Savinho telah meninggalkan Manchester City untuk bergabung dengan Tottenham Hotspur. Di klub barunya itu, ia kembali menggunakan nama aslinya, Savio.

Kedua tim memanggilnya dengan sebutan berbeda saat transfernya diresmikan pada Selasa (25/8/2026). City mengucapkan, "Semoga sukses, Savinho", sedangkan Spurs menyambutnya dengan kalimat, "Selamat datang di Tottenham, Savio."

Pemain 22 tahun itu bernama asli Savio Moreira de Oliveira. Sewaktu mengawali karier bersama Atlético Mineiro, ia memakai nama depannya. Hal itu berlanjut saat memperkuat PSV Eindhoven dan Girona.

Ketika pertama kali menerima panggilan Timnas Brasil pada Maret 2024, ia mendapat jersey dengan nama punggung bertuliskan Savinho. Dari situ, ia pun memutuskan untuk terus memakai nama itu demi keberuntungan saat pindah ke City pada Juli di tahun yang sama.

Selama dua tahun di City, Savinho memenangi tiga trofi serta mencetak tujuh gol dan 16 assist dalam 84 penampilan. Namun ia gagal memenangi Premier League atau Liga Champions. Ia juga tak benar-benar menjadi pemain inti.

Kondisi itu membuat Savio kemudian memilih pindah ke London demi memperkuat Spurs.
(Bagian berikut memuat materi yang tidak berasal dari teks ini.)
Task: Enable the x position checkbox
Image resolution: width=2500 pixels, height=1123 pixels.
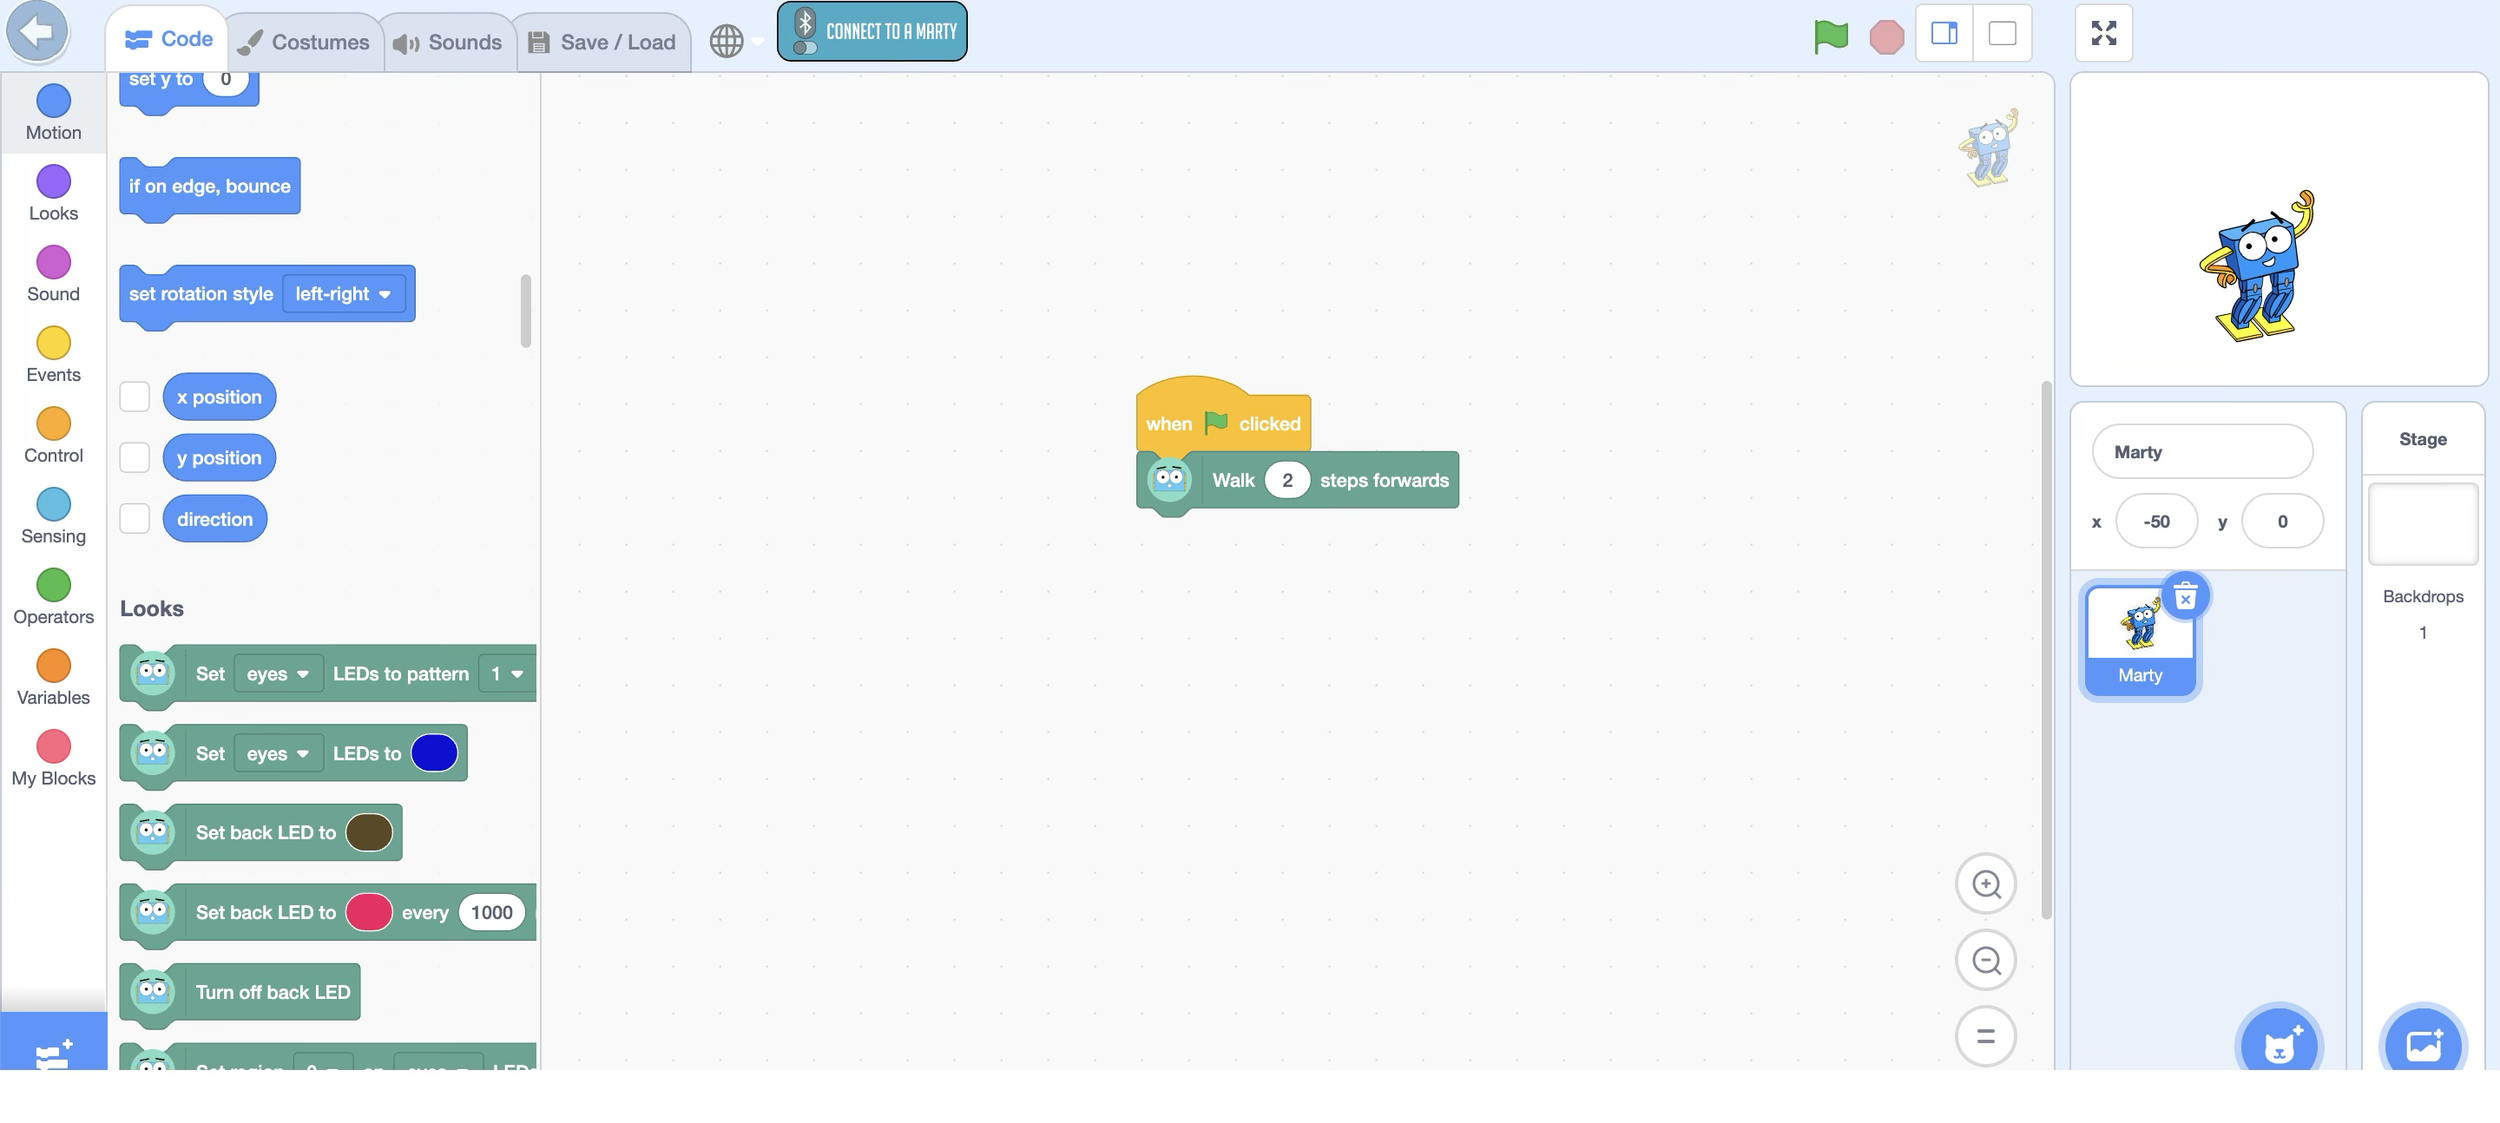Action: (134, 397)
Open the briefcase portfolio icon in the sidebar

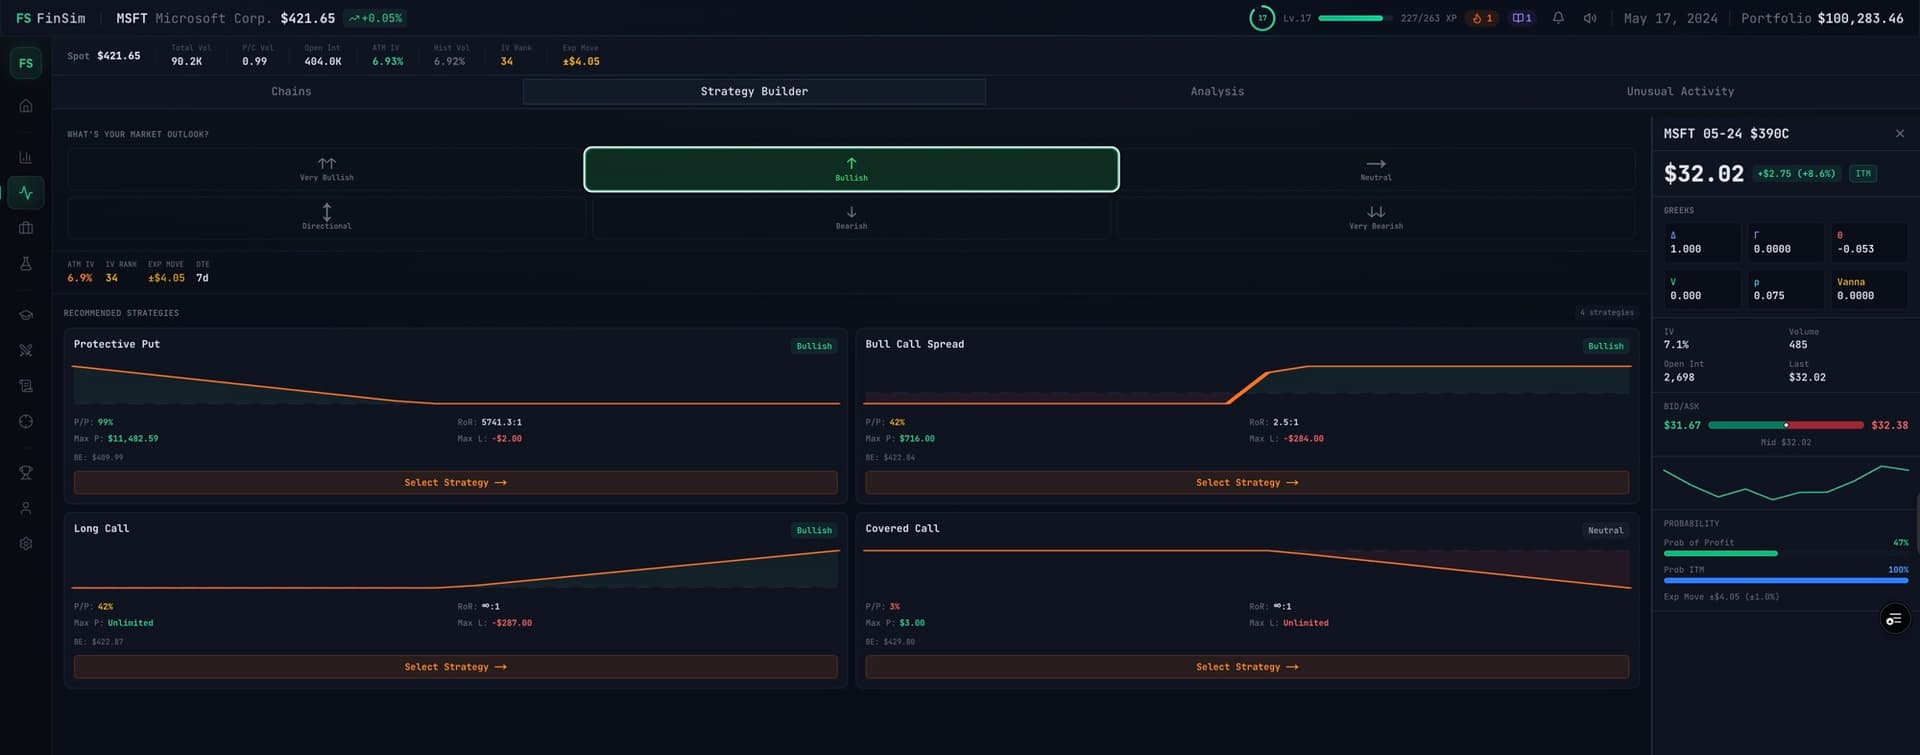tap(26, 228)
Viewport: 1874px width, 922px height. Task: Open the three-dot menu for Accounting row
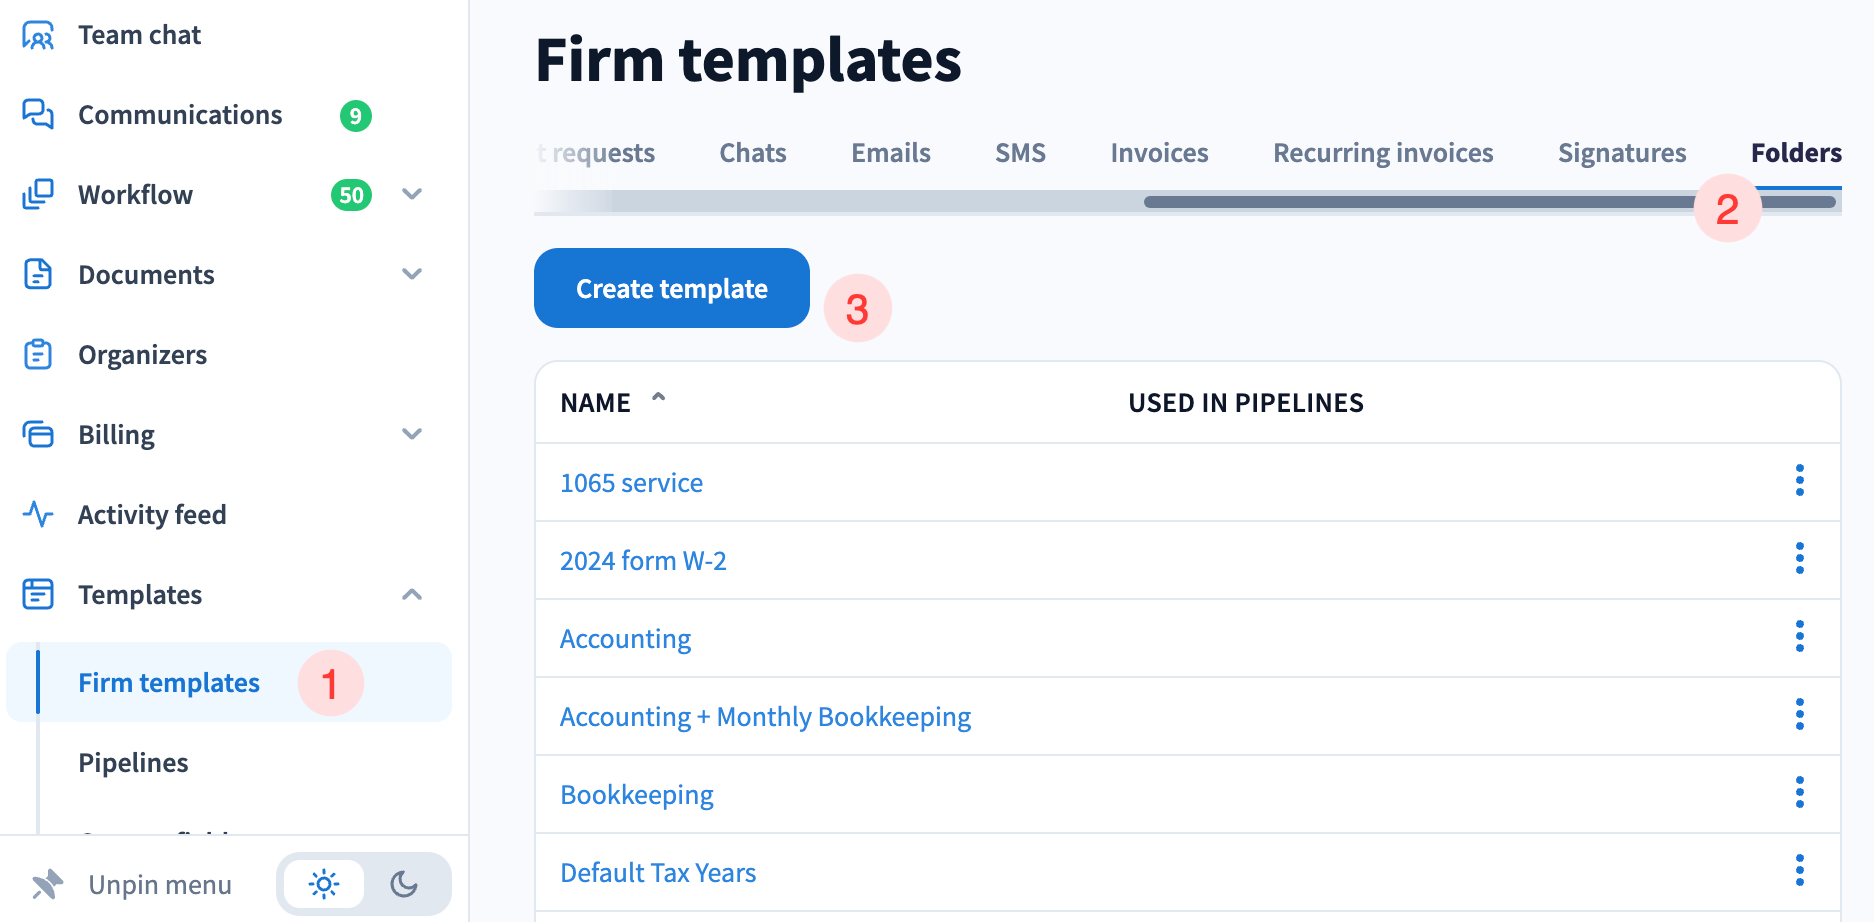click(x=1799, y=637)
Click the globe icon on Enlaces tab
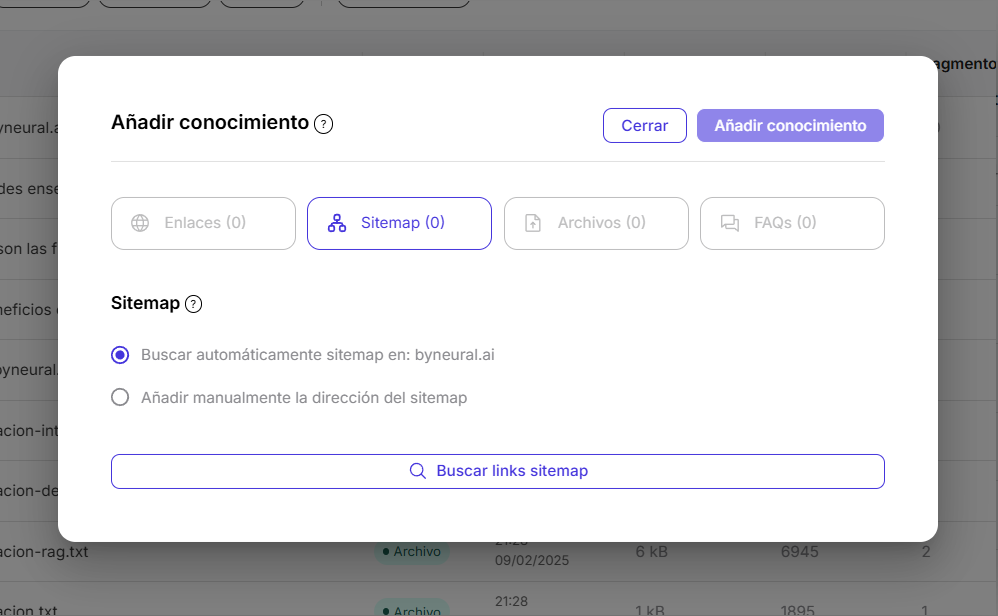The width and height of the screenshot is (998, 616). click(141, 223)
Ia pun kembali memakai nama aslinya bersama dengan nomor punggung 17. Spurs diketahui telah meminatinya sejak tahun lalu, namun baru terealisasi saat ini.

"Butuh waktu cukup lama, namun saya sangat senang bisa berada di sini. Ini adalah kesempatan luar biasa di klub yang hebat, bersama salah satu manajer terbaik di dunia," ujar Savio.

"Begitu berbicara dengan pelatih kepala (Roberto De Zerbi), saya tahu saya harus bergabung. Dia bilang ingin membantu saya mencapai level tertinggi, dan saya yakin kami bisa mewujudkannya bersama-sama sebagai sebuah tim," tegasnya.